Johnny Hellweg (10.97 ERA, 6.42 FIP) was recently named the Pacific Coast League's Pitcher of the Year. And while I don't mean to imply he didn't deserve it, he probably skated by on a somewhat lucky 3.15 ERA. Hellweg had control issues galore with Nashville, posting a 5.8 BB/9, which led to a 1.46 WHIP. Some pitchers can get out of those situations with big strikeout numbers. Hellweg did not have big strikeout numbers. While he has shown the ability to make hitters miss in the past, his 6.4 K/9 barely eclipses his walk rate.
Hellweg was up in the majors earlier in the season.
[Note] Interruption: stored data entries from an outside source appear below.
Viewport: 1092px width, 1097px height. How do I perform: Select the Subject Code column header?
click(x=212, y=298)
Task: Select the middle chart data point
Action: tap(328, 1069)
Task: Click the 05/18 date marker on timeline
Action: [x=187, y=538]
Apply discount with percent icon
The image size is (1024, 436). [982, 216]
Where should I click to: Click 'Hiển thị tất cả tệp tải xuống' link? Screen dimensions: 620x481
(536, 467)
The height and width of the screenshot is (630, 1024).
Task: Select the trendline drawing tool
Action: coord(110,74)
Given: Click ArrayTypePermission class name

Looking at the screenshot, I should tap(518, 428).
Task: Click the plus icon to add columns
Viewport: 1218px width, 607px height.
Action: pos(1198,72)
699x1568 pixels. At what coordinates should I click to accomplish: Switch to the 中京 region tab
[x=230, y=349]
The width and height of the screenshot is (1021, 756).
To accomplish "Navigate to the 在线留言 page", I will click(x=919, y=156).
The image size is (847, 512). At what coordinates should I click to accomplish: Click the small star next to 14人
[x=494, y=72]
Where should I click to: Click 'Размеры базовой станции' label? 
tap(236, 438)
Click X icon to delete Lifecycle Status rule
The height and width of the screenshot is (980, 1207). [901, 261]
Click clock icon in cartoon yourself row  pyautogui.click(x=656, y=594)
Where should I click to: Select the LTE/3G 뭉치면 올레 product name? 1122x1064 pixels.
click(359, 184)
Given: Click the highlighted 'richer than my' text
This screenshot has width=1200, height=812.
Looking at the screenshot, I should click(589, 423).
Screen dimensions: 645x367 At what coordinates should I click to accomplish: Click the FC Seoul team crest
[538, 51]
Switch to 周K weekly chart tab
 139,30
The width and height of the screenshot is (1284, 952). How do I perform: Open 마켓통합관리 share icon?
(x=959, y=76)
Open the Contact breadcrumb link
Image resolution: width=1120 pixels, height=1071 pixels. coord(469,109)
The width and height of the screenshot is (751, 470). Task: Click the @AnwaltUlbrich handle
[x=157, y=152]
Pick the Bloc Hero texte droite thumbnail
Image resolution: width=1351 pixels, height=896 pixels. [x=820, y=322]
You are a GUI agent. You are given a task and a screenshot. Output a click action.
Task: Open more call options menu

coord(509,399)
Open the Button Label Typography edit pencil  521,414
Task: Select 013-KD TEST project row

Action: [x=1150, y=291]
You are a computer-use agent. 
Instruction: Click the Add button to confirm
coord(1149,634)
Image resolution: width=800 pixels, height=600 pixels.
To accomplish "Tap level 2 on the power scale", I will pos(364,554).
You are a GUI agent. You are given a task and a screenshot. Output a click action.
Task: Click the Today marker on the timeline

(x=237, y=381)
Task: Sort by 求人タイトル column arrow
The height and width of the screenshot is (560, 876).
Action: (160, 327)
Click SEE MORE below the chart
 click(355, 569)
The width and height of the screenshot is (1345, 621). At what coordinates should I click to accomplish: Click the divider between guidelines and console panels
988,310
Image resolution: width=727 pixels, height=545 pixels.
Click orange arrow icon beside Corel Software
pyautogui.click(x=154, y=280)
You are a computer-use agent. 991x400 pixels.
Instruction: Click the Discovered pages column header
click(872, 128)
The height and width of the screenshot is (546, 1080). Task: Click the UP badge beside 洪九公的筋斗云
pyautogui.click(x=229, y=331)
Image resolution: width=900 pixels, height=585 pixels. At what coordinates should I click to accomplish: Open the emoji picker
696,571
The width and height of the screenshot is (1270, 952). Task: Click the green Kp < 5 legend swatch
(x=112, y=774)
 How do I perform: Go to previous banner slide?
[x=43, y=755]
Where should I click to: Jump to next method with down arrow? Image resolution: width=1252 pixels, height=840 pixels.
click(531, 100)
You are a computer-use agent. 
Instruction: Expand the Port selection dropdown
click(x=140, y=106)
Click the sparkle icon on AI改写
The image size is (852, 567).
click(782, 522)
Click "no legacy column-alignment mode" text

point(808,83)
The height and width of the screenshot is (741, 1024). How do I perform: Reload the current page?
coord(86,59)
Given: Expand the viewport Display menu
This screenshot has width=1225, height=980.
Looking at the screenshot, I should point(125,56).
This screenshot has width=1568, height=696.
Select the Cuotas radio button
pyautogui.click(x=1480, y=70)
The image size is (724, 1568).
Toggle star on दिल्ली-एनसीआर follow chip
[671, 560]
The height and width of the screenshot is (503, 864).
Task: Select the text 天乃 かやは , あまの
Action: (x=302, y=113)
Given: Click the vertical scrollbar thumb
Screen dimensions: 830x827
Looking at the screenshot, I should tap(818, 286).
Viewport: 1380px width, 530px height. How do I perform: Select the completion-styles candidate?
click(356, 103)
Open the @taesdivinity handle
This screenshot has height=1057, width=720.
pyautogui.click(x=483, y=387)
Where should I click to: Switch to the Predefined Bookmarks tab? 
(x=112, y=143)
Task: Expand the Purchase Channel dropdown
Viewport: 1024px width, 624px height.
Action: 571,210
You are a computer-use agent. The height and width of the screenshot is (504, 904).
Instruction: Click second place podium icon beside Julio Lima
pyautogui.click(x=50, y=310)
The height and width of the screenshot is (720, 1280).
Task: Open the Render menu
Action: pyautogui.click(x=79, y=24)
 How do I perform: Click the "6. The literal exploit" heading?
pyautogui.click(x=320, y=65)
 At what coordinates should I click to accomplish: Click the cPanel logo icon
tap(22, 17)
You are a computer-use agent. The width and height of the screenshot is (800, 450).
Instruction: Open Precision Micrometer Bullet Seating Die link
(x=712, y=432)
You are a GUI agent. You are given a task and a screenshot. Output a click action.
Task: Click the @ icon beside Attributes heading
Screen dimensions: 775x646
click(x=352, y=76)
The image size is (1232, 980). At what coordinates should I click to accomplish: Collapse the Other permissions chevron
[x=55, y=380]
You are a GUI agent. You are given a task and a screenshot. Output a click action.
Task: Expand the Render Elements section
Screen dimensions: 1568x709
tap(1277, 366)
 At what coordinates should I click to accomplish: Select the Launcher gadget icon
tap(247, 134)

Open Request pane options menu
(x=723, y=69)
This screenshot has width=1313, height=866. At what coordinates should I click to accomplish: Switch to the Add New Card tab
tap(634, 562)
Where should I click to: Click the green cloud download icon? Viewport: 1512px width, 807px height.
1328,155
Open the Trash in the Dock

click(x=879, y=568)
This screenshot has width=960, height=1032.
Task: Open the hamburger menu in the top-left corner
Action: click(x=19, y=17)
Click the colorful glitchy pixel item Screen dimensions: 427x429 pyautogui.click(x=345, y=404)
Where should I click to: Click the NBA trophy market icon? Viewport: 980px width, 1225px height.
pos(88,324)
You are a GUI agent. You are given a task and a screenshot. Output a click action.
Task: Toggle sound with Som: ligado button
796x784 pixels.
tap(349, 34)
His results weren't pretty. He had a 3:13 K:BB ratio in just over 10 innings while starting three games and coming on in relief in a fourth. He gave up 19 hits. He allowed 13 earned runs, but a whopping 20 overall runs in just 10 innings. Yikes. Hellweg is hopefully a big part of the Brewers future, but unless he starts cutting way back on his walks, there's no chance he succeeds in the MLB.
In fact, he might be at risk of flaming out just like Jake Arrieta (5.33 ERA, 4.73 FIP) has done so far. Once a top prospect in the Orioles' system, Arrieta has never found success at the major league level. While Arrieta's control isn't perfect, it wasn't as bad as Hellweg's. Arrieta also put up bigger strikeouts numbers.
In fact, in 2012, things didn't look so bad for him: He had an 8.6 K/9 and a 2.7 BB/9. Pretty good, right? A 1.3 HR/9 wasn't ideal, but it's not enough to kill a pitcher. As it turns out, 2012 was Arrieta's worst season as far as giving up runs: He had a 6.20 ERA and put one of the final nails in his coffin with the Orioles.
Arrieta was traded to the Cubs earlier in the season alongside Pedro Strop in the deal that brought Scott Feldman to Baltimore.